◆ EXERCISE DATA
# # #
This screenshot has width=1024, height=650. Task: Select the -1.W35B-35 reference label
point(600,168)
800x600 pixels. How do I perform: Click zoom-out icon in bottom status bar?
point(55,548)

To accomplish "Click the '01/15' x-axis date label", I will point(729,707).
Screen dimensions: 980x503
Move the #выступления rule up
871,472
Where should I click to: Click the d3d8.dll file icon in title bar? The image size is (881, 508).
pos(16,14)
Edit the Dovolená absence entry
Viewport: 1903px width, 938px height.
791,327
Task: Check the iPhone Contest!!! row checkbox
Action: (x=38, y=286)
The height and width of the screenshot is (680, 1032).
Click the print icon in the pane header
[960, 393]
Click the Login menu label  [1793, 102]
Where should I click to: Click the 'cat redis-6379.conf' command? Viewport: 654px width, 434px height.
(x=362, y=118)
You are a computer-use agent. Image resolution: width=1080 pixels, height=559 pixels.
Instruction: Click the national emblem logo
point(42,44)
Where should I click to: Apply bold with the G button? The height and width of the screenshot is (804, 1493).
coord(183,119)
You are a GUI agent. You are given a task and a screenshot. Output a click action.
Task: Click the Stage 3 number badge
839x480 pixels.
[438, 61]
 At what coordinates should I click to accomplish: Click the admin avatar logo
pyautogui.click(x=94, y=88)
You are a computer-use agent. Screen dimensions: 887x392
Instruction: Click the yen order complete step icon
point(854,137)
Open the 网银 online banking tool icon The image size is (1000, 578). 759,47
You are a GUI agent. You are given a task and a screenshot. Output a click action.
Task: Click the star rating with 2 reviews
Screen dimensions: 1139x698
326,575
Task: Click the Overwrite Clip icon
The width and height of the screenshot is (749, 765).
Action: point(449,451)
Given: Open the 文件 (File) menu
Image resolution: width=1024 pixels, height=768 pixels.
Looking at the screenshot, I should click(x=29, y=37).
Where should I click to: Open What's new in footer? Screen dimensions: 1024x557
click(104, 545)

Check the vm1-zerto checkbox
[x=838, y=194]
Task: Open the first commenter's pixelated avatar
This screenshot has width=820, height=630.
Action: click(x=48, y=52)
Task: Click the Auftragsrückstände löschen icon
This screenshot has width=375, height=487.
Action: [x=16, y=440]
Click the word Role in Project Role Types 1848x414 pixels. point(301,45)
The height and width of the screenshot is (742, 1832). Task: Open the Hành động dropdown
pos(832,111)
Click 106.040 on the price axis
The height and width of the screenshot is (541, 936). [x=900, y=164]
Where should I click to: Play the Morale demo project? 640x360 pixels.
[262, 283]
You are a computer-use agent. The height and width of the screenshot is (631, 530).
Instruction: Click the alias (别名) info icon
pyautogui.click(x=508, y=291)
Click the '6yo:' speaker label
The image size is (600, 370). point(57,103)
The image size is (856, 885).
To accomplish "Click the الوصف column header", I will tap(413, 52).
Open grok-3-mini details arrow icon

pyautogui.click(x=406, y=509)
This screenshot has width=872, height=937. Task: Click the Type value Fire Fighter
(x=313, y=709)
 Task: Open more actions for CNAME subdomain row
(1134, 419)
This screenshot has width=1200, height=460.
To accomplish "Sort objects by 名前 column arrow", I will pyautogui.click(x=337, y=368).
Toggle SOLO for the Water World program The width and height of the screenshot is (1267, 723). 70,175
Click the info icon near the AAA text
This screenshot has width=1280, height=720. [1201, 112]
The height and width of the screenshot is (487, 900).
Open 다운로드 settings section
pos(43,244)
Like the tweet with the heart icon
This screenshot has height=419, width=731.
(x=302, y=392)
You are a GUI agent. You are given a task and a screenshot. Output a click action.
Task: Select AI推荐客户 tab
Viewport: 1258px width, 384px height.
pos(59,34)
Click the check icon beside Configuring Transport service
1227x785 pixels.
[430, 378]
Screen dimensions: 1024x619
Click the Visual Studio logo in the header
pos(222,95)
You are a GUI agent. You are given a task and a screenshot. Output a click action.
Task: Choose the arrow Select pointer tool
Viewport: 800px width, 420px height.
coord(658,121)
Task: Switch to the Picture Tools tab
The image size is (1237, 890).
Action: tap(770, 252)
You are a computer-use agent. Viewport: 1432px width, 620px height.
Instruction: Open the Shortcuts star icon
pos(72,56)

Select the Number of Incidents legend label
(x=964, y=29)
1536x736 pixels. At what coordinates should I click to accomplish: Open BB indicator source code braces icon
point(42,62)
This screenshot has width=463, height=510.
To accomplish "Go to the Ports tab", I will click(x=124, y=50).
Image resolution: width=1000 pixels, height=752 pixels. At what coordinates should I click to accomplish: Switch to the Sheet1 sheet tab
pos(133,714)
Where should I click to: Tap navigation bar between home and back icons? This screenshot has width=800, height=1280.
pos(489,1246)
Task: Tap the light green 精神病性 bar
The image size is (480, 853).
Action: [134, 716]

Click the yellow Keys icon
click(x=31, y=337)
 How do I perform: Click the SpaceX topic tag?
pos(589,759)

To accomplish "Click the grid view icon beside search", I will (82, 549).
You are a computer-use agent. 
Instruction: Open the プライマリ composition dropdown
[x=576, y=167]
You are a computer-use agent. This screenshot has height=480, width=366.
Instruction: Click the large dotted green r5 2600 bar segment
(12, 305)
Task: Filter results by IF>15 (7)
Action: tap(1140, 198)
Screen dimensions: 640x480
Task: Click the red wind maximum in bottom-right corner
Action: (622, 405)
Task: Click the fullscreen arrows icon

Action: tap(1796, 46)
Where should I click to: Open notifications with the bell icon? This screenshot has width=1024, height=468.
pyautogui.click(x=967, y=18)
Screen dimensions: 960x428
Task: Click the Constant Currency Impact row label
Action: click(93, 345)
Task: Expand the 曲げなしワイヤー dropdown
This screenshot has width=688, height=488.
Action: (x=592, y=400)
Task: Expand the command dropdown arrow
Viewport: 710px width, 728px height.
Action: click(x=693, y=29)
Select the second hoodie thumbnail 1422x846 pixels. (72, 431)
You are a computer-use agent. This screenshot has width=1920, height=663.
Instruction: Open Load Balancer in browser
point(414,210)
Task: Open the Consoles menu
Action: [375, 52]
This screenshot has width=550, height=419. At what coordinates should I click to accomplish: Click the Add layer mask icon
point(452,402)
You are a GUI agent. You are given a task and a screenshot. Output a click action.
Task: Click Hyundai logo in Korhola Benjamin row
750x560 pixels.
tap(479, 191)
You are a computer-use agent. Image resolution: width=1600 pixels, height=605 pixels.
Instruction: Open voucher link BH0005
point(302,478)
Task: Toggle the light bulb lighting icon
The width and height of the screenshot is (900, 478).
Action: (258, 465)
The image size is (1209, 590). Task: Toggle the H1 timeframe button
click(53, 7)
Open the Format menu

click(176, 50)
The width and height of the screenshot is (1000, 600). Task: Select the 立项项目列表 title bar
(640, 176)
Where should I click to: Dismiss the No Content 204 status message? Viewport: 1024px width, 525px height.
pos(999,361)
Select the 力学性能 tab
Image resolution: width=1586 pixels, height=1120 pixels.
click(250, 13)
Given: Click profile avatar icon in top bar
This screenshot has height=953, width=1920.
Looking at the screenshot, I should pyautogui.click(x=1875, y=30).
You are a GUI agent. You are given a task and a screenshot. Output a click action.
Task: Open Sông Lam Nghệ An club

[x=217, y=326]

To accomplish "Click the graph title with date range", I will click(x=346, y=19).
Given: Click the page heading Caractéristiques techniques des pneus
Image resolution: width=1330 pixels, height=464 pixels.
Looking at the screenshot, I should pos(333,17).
# # #
◆ YOUR INSTRUCTIONS
The full listing must come back exactly as given.

◆ EXERCISE RESULT
This screenshot has width=1024, height=650. Task: Select the -1.W35B-35 reference label
point(600,168)
800x600 pixels. How do I perform: Click zoom-out icon in bottom status bar?
point(55,548)

To accomplish "Click the '01/15' x-axis date label", I will point(729,707).
Screen dimensions: 980x503
Move the #выступления rule up
871,472
Where should I click to: Click the d3d8.dll file icon in title bar? The image size is (881, 508).
pos(16,14)
Edit the Dovolená absence entry
Viewport: 1903px width, 938px height.
791,327
Task: Check the iPhone Contest!!! row checkbox
Action: (x=38, y=286)
The height and width of the screenshot is (680, 1032).
Click the print icon in the pane header
[960, 393]
Click the Login menu label  [1793, 102]
Where should I click to: Click the 'cat redis-6379.conf' command? Viewport: 654px width, 434px height.
(x=362, y=118)
You are a computer-use agent. Image resolution: width=1080 pixels, height=559 pixels.
Instruction: Click the national emblem logo
point(42,44)
Where should I click to: Apply bold with the G button? The height and width of the screenshot is (804, 1493).
coord(183,119)
You are a GUI agent. You are given a task and a screenshot. Output a click action.
Task: Click the Stage 3 number badge
839x480 pixels.
[438, 61]
 At what coordinates should I click to accomplish: Click the admin avatar logo
pyautogui.click(x=94, y=88)
You are a computer-use agent. Screen dimensions: 887x392
Instruction: Click the yen order complete step icon
point(854,137)
Open the 网银 online banking tool icon The image size is (1000, 578). 759,47
You are a GUI agent. You are given a task and a screenshot. Output a click action.
Task: Click the star rating with 2 reviews
Screen dimensions: 1139x698
326,575
Task: Click the Overwrite Clip icon
The width and height of the screenshot is (749, 765).
Action: point(449,451)
Given: Open the 文件 (File) menu
Image resolution: width=1024 pixels, height=768 pixels.
Looking at the screenshot, I should click(x=29, y=37).
Where should I click to: Open What's new in footer? Screen dimensions: 1024x557
click(104, 545)

Check the vm1-zerto checkbox
[x=838, y=194]
Task: Open the first commenter's pixelated avatar
This screenshot has width=820, height=630.
Action: click(x=48, y=52)
Task: Click the Auftragsrückstände löschen icon
This screenshot has width=375, height=487.
Action: [x=16, y=440]
Click the word Role in Project Role Types 1848x414 pixels. point(301,45)
The height and width of the screenshot is (742, 1832). Task: Open the Hành động dropdown
pos(832,111)
Click 106.040 on the price axis
The height and width of the screenshot is (541, 936). [x=900, y=164]
Where should I click to: Play the Morale demo project? 640x360 pixels.
[262, 283]
You are a computer-use agent. The height and width of the screenshot is (631, 530).
Instruction: Click the alias (别名) info icon
pyautogui.click(x=508, y=291)
Click the '6yo:' speaker label
The image size is (600, 370). point(57,103)
The image size is (856, 885).
To accomplish "Click the الوصف column header", I will tap(413, 52).
Open grok-3-mini details arrow icon

pyautogui.click(x=406, y=509)
This screenshot has width=872, height=937. Task: Click the Type value Fire Fighter
(x=313, y=709)
 Task: Open more actions for CNAME subdomain row
(1134, 419)
This screenshot has width=1200, height=460.
To accomplish "Sort objects by 名前 column arrow", I will pyautogui.click(x=337, y=368).
Toggle SOLO for the Water World program The width and height of the screenshot is (1267, 723). 70,175
Click the info icon near the AAA text
This screenshot has width=1280, height=720. [1201, 112]
The height and width of the screenshot is (487, 900).
Open 다운로드 settings section
pos(43,244)
Like the tweet with the heart icon
This screenshot has height=419, width=731.
(x=302, y=392)
You are a GUI agent. You are given a task and a screenshot. Output a click action.
Task: Select AI推荐客户 tab
Viewport: 1258px width, 384px height.
pos(59,34)
Click the check icon beside Configuring Transport service
1227x785 pixels.
[430, 378]
Screen dimensions: 1024x619
Click the Visual Studio logo in the header
pos(222,95)
You are a GUI agent. You are given a task and a screenshot. Output a click action.
Task: Choose the arrow Select pointer tool
Viewport: 800px width, 420px height.
coord(658,121)
Task: Switch to the Picture Tools tab
The image size is (1237, 890).
Action: tap(770, 252)
You are a computer-use agent. Viewport: 1432px width, 620px height.
Instruction: Open the Shortcuts star icon
pos(72,56)

Select the Number of Incidents legend label
(x=964, y=29)
1536x736 pixels. At what coordinates should I click to accomplish: Open BB indicator source code braces icon
point(42,62)
This screenshot has width=463, height=510.
To accomplish "Go to the Ports tab", I will click(x=124, y=50).
Image resolution: width=1000 pixels, height=752 pixels. At what coordinates should I click to accomplish: Switch to the Sheet1 sheet tab
pos(133,714)
Where should I click to: Tap navigation bar between home and back icons? This screenshot has width=800, height=1280.
pos(489,1246)
Task: Tap the light green 精神病性 bar
The image size is (480, 853).
Action: [134, 716]

Click the yellow Keys icon
click(x=31, y=337)
 How do I perform: Click the SpaceX topic tag?
pos(589,759)

To accomplish "Click the grid view icon beside search", I will (82, 549).
You are a computer-use agent. 
Instruction: Open the プライマリ composition dropdown
[x=576, y=167]
You are a computer-use agent. This screenshot has height=480, width=366.
Instruction: Click the large dotted green r5 2600 bar segment
(12, 305)
Task: Filter results by IF>15 (7)
Action: tap(1140, 198)
Screen dimensions: 640x480
Task: Click the red wind maximum in bottom-right corner
Action: (622, 405)
Task: Click the fullscreen arrows icon

Action: tap(1796, 46)
Where should I click to: Open notifications with the bell icon? This screenshot has width=1024, height=468.
pyautogui.click(x=967, y=18)
Screen dimensions: 960x428
Task: Click the Constant Currency Impact row label
Action: click(93, 345)
Task: Expand the 曲げなしワイヤー dropdown
This screenshot has width=688, height=488.
Action: (x=592, y=400)
Task: Expand the command dropdown arrow
Viewport: 710px width, 728px height.
Action: click(x=693, y=29)
Select the second hoodie thumbnail 1422x846 pixels. (72, 431)
You are a computer-use agent. This screenshot has width=1920, height=663.
Instruction: Open Load Balancer in browser
point(414,210)
Task: Open the Consoles menu
Action: [375, 52]
This screenshot has width=550, height=419. At what coordinates should I click to accomplish: Click the Add layer mask icon
point(452,402)
You are a GUI agent. You are given a task and a screenshot. Output a click action.
Task: Click Hyundai logo in Korhola Benjamin row
750x560 pixels.
tap(479, 191)
You are a computer-use agent. Image resolution: width=1600 pixels, height=605 pixels.
Instruction: Open voucher link BH0005
point(302,478)
Task: Toggle the light bulb lighting icon
The width and height of the screenshot is (900, 478).
Action: (258, 465)
The image size is (1209, 590). Task: Toggle the H1 timeframe button
click(53, 7)
Open the Format menu

click(176, 50)
The width and height of the screenshot is (1000, 600). Task: Select the 立项项目列表 title bar
(640, 176)
Where should I click to: Dismiss the No Content 204 status message? Viewport: 1024px width, 525px height.
pos(999,361)
Select the 力学性能 tab
Image resolution: width=1586 pixels, height=1120 pixels.
click(250, 13)
Given: Click profile avatar icon in top bar
This screenshot has height=953, width=1920.
Looking at the screenshot, I should pyautogui.click(x=1875, y=30).
You are a GUI agent. You are given a task and a screenshot. Output a click action.
Task: Open Sông Lam Nghệ An club

[x=217, y=326]

To accomplish "Click the graph title with date range", I will click(x=346, y=19).
Given: Click the page heading Caractéristiques techniques des pneus
Image resolution: width=1330 pixels, height=464 pixels.
Looking at the screenshot, I should pos(333,17).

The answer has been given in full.